■ **Exercise goal**: Pull out each line of the material below that contains the string "screenshot". Case counts.

■ **Supplied records**:
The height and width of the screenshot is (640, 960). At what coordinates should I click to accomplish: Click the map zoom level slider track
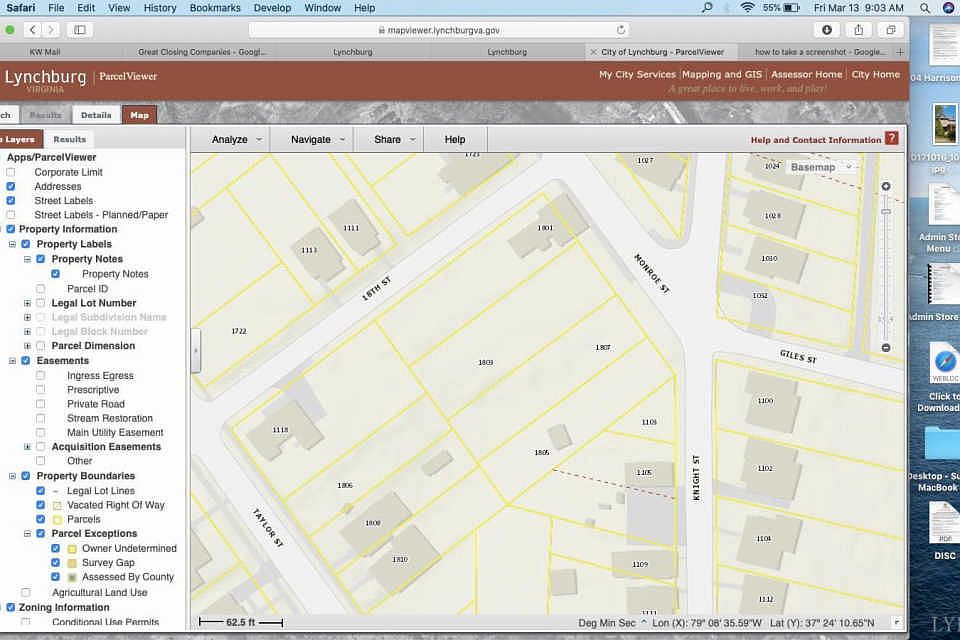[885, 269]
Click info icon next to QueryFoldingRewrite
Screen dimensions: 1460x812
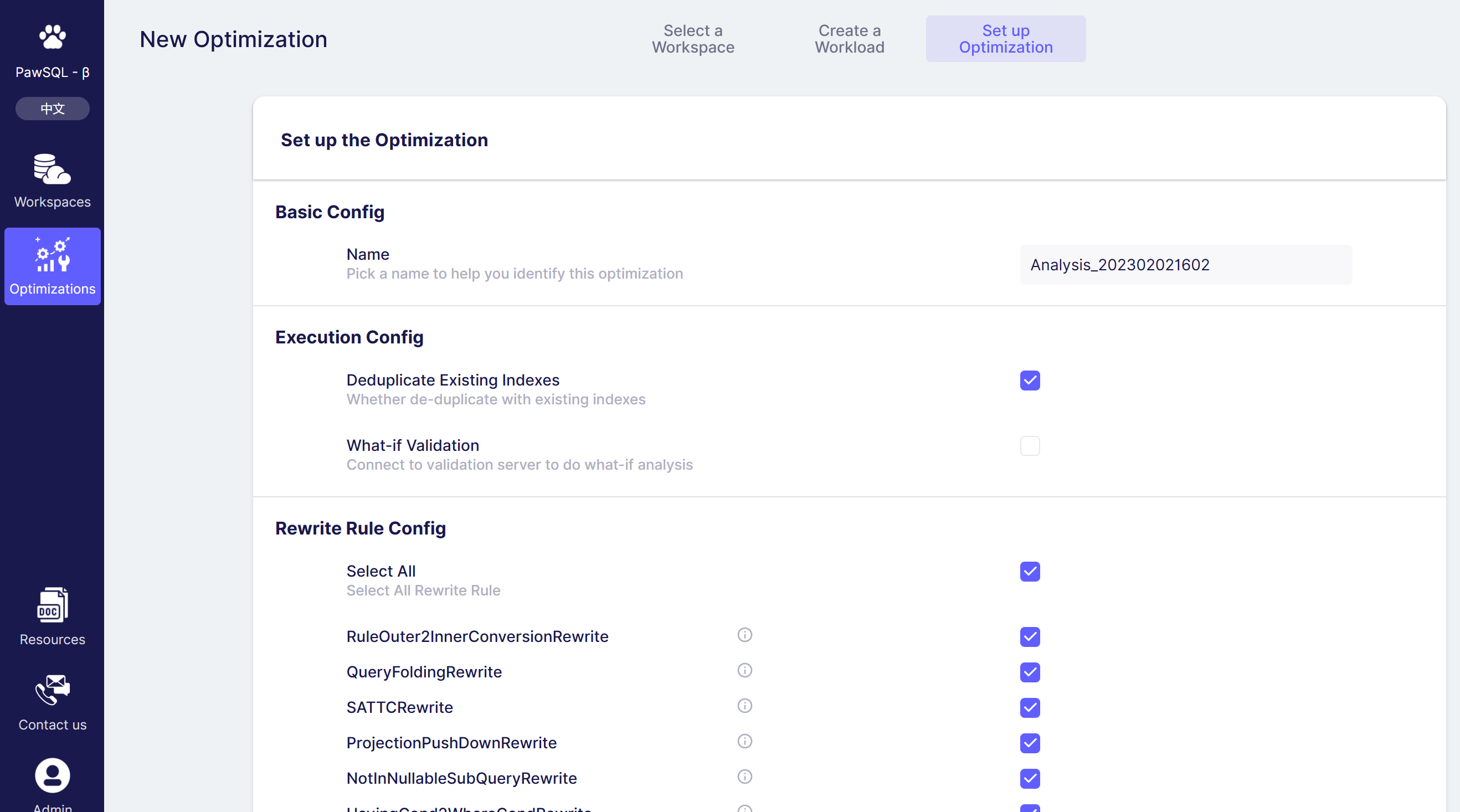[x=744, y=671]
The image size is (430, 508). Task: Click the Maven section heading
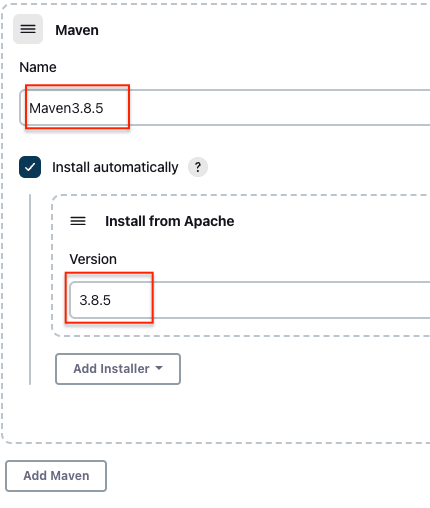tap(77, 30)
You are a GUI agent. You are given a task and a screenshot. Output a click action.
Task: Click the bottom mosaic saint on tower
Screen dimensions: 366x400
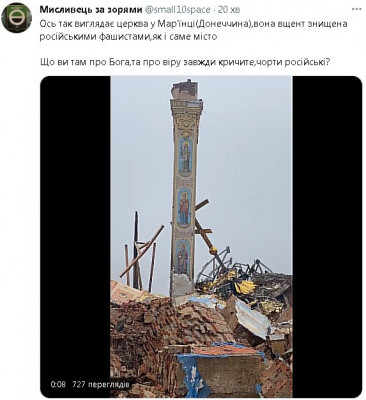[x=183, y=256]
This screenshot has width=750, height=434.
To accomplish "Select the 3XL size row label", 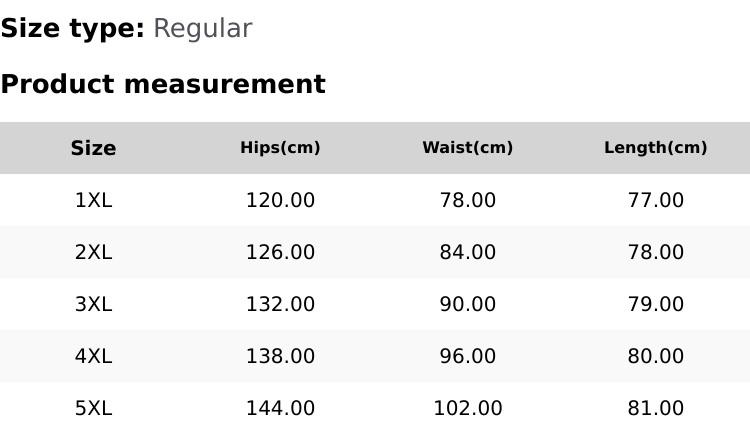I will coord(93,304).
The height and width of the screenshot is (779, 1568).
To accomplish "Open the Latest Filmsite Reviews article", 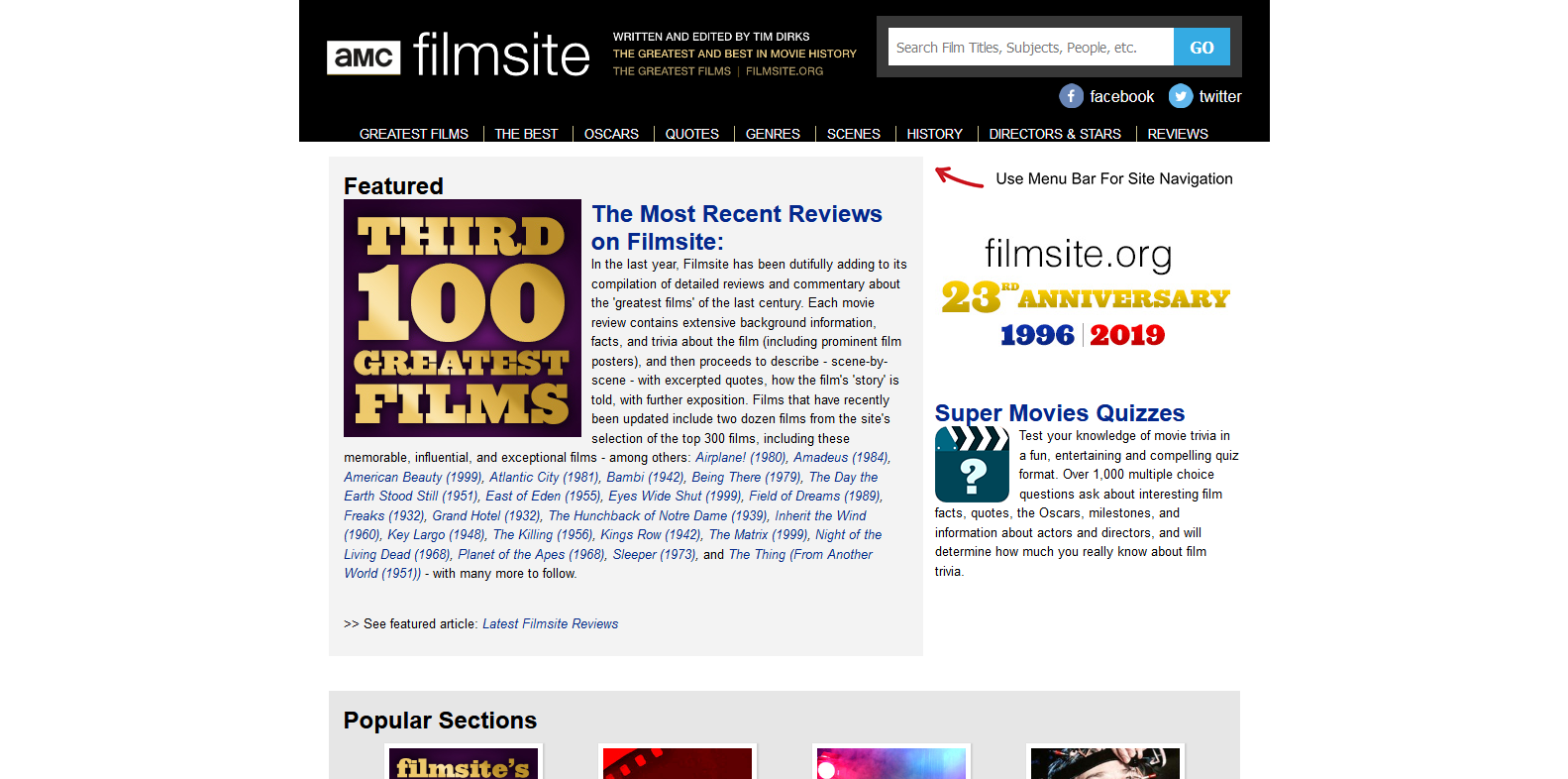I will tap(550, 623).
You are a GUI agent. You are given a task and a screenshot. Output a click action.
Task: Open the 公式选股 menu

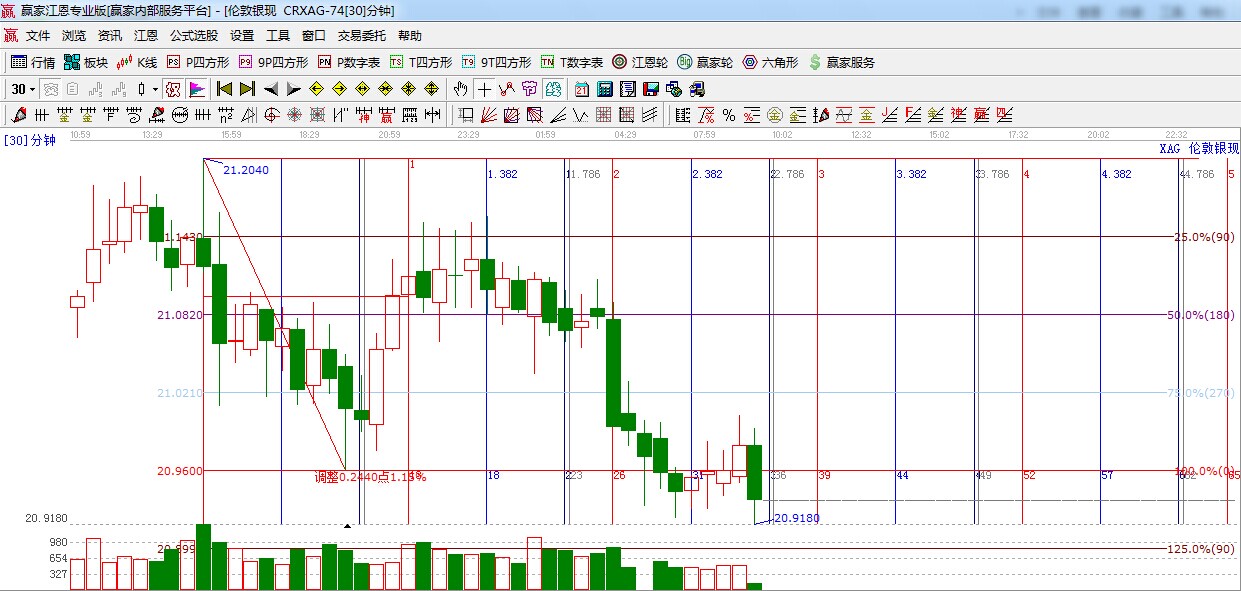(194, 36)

■ **Written reply**:
The height and width of the screenshot is (640, 960). At what coordinates should I click to accomplish: Click the map zoom level slider track
You are a GUI agent. You are given a task and a screenshot. Output a click action.
This screenshot has width=750, height=434.
The height and width of the screenshot is (779, 1568).
You are a GUI agent. You are given a task and a screenshot. Output a click action.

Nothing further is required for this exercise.